UAE Liquidation: 45-Day Notice & Clean Sequence

Company Liquidation UAE requires a public 45-day creditor notice. Avoid delays by completing audits, reconciliations, clearances, and bank closures first. This liquidation checklist Dubai sequences mainland vs free zone steps so your closure finishes on schedule.

Table of Contents

  1. Who should read this
  2. Quick facts (UAE 2025)
  3. Search intent
  4. Why delays happen
  5. Mainland vs Free Zone: what changes
  6. No-delay sequence (baseline)
  7. Blockers & fixes
  8. Documents you’ll need
  9. PAA FAQs
  10. Related reading
  11. E-E-A-T

What Readers Will Learn

  • The 45-day creditor notice standard and when to publish it.
  • How the mainland vs free zone steps differ at a high level.
  • A no-delay sequence that closes files on time.
  • Common blockers and quick fixes.

Who should read this

  • Owners, CFOs, and GMs planning company liquidation UAE.
  • Teams working with liquidators and authorities.
  • Businesses using LGA Advisory & Court Expert.

Quick facts (UAE 2025)

  • Mainland guidance grants 45 days for creditor claims after the public notice.
  • Free zones mirror the concept but may require extra portal steps and NOCs.

Search intent

Close the entity without date overruns by publishing the notice after groundwork is complete.

Why delays happen

  • Notice posted before the audited FS and clearance letters.
  • Open visas, EOSB dues, or fines discovered late.
  • Dormant balances and intercompany balances are not reconciled.
  • Bank accounts are still active when the window ends.
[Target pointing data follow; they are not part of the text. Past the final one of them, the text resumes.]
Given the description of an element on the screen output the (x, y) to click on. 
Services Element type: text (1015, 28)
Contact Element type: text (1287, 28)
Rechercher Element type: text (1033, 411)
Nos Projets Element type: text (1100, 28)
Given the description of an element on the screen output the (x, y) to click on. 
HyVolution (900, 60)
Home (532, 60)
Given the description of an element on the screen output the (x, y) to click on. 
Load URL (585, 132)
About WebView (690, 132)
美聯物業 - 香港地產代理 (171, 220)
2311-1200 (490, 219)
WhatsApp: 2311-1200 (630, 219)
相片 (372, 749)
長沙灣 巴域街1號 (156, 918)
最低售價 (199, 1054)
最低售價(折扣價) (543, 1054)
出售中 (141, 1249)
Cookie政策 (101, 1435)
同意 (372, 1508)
Mainland vs Free Zone: what changes

  • Mainland: DED process, public notice, creditor window, final filings.
  • Free Zones: zone portals, NOCs, lease clearances; some timing differences.
  • Keep a zone-specific checklist; don’t reuse mainland steps blindly.

No-delay sequence (baseline)

  1. Audit the final period’s financial statements.
  2. Reconcile payables, GR/IR, and intercompany balances.
  3. Clear fines/penalties; cancel visas/leases; settle EOSB.
  4. Close bank accounts and obtain closure letters.
  5. Appoint the liquidator; prepare the report.
  6. Publish creditor notice → 45 days for claims.
  7. Submit final documents to the licensing authority.

Table: blockers & fixes

BlockerWhere it showsFix fastPrevention
Open a bank accountFinal stageGet a closure letter nowStart closure pre-notice
Unmatched APDuring 45 daysSupplier reconciliationFinal audit + circularization
Active visasImmigration holdCancel; settle EOSBHR checklist pre-notice
Fines/penaltiesSystem holdClear and attach receiptsEarly check with the authority
IntercompanyLiquidator queriesAgree and settleInterco MOU + offsets

Documents you’ll need

  • Trade license, MoA/AoA, shareholder resolutions.
  • Audited FS and liquidator’s report.
  • Bank closure letters; immigration/labour clearances.
  • Public notice copy and claim log.

PAA FAQs

When should I publish the creditor notice?
After audit, reconciliations, clearances, and bank closures.

How long is the creditor window?
45 days on mainland guidance.

Do free zones follow the same steps?
Similarly, but portals and NOCs differ by zone.

Why do files stall at the end?
Open bank accounts, visas, fines, or intercompany gaps.

Related reading

E-E-A-T

Reviewed by: LGA Court-Appointed Expert Witness team.
Scope: Liquidation, court-expert services, forensic investigations.